FDA wants public response to questions to be minimal--"email us here for more information" and direct messages over Twitter come to mind. "Information distributed in response to an unsolicited request should be provided only to the individual making the request directly to the firm as a private, one-on-one communication," explains the draft guidance. FDA notes that its concern in this area is that what is communicated publicly can stay online forever, and also that public responses could mention competing products.
The employee responding to unsolicited information requests over social media shouldn't be a sales or marketing person either, says the draft regulation, as those individuals are focused "on promoting a firm's products."
The draft guidance makes a clear distinction between "solicited" and "unsolicited" off-label questions, as the regulation only applies to unsolicited questions.
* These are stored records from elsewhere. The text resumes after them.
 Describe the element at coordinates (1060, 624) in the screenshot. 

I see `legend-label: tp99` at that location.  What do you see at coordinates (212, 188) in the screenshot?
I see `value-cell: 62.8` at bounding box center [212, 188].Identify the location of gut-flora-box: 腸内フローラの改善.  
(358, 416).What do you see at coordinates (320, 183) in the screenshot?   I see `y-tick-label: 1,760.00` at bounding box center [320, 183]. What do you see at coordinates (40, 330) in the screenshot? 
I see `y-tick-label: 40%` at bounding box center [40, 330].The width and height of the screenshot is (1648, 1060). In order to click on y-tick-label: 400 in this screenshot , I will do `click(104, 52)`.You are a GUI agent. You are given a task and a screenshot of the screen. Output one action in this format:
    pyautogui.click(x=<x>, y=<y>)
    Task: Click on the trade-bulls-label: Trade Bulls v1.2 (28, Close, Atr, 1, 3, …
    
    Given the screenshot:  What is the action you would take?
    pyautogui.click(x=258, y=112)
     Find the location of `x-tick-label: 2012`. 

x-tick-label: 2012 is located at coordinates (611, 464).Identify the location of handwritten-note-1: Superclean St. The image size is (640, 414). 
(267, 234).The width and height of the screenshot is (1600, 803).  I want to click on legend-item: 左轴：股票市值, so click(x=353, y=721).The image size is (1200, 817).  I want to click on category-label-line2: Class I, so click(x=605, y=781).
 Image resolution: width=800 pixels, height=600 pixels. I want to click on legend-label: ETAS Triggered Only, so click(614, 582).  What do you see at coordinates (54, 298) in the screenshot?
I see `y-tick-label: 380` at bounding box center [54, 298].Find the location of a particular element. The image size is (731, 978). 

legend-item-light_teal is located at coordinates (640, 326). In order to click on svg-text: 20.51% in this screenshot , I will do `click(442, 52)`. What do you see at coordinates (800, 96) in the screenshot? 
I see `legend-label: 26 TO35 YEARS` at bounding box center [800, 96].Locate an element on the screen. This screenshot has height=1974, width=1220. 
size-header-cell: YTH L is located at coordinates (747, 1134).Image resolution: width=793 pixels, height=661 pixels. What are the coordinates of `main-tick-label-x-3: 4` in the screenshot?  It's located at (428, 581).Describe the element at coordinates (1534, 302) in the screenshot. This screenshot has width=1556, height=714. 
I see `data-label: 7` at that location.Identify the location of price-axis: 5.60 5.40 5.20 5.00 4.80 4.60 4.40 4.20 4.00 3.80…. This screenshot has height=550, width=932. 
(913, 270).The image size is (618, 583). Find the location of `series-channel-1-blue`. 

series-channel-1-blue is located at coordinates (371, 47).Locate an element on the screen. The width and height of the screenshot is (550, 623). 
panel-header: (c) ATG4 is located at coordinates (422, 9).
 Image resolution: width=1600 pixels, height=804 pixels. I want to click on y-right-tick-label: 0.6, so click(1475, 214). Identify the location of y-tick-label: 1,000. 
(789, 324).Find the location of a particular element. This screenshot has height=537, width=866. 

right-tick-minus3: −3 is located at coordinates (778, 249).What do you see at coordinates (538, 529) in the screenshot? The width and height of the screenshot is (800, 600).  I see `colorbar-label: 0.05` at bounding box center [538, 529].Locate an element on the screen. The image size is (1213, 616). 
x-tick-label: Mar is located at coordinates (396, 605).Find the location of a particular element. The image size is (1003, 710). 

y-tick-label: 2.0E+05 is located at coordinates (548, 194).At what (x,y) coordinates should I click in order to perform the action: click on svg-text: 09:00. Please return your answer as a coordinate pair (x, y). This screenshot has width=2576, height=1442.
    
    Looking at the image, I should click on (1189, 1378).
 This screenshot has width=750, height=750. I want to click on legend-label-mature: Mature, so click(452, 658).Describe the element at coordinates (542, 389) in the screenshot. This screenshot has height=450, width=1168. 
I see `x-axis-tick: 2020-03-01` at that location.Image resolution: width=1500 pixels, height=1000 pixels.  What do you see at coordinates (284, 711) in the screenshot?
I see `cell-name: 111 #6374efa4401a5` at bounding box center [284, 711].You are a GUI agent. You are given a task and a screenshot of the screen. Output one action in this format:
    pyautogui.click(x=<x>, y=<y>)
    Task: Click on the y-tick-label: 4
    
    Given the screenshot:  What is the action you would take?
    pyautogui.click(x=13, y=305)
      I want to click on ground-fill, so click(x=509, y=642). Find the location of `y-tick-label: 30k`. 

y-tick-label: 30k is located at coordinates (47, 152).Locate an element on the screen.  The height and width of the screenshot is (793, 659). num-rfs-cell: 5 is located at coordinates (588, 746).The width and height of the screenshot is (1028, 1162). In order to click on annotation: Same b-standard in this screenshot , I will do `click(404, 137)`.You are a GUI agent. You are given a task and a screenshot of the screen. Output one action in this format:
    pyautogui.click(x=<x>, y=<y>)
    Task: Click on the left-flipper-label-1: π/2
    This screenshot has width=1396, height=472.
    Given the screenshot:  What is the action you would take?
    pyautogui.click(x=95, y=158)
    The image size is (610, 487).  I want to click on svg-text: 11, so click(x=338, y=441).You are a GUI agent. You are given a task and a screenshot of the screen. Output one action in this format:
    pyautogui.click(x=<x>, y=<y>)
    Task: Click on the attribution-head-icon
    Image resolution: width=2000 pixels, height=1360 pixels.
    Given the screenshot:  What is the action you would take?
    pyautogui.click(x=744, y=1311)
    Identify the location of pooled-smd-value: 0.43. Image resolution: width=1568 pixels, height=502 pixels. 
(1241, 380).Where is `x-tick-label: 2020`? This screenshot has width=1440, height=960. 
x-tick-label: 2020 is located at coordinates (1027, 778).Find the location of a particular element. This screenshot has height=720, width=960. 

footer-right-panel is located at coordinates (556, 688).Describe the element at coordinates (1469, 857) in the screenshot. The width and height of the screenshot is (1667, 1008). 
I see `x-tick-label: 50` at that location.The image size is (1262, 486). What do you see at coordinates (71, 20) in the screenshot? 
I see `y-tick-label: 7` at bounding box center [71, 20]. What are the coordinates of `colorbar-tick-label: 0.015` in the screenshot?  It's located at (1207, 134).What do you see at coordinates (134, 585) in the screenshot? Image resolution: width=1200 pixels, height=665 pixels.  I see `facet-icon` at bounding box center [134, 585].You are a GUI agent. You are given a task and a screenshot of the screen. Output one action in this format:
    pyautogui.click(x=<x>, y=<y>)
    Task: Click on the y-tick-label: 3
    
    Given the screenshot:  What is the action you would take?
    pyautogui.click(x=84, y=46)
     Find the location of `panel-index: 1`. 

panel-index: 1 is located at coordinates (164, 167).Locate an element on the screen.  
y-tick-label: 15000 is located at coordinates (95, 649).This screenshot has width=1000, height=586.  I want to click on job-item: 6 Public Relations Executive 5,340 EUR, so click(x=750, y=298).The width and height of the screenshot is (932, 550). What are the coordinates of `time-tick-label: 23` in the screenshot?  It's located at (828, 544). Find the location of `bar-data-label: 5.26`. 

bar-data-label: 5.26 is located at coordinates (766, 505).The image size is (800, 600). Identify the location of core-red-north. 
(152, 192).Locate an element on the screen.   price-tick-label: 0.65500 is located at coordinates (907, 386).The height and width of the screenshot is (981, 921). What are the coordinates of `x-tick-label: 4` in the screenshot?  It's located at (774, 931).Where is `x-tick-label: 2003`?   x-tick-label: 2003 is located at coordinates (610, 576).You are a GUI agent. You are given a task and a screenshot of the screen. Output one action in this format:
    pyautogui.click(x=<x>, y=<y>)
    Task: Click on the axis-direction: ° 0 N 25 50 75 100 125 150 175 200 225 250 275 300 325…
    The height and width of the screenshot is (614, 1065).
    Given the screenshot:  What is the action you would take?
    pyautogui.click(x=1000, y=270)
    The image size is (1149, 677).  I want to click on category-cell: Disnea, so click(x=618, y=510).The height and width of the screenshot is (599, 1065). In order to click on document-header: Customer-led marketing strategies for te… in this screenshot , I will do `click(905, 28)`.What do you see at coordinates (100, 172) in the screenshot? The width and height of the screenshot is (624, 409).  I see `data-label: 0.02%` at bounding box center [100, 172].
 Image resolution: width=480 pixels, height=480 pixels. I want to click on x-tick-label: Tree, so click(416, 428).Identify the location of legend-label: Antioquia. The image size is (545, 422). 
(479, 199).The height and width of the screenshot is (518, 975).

Unsolicited questions "are those initiated by persons or entities that are completely independent of the relevant firm," and "requests that are prompted in any way by a manufacturer or its representatives are not unsolicited requests," says the document.
The guidance comes more than a year after the agency held hearings on the subject, according to sister-publication FiercePharma. The FDA also published a handful of warning letters in late December to pharmaceutical companies engaging in questionable promotion on their websites and social media channels, reports NutraIngredients-USA.
The draft guidance is out for comment until March 26.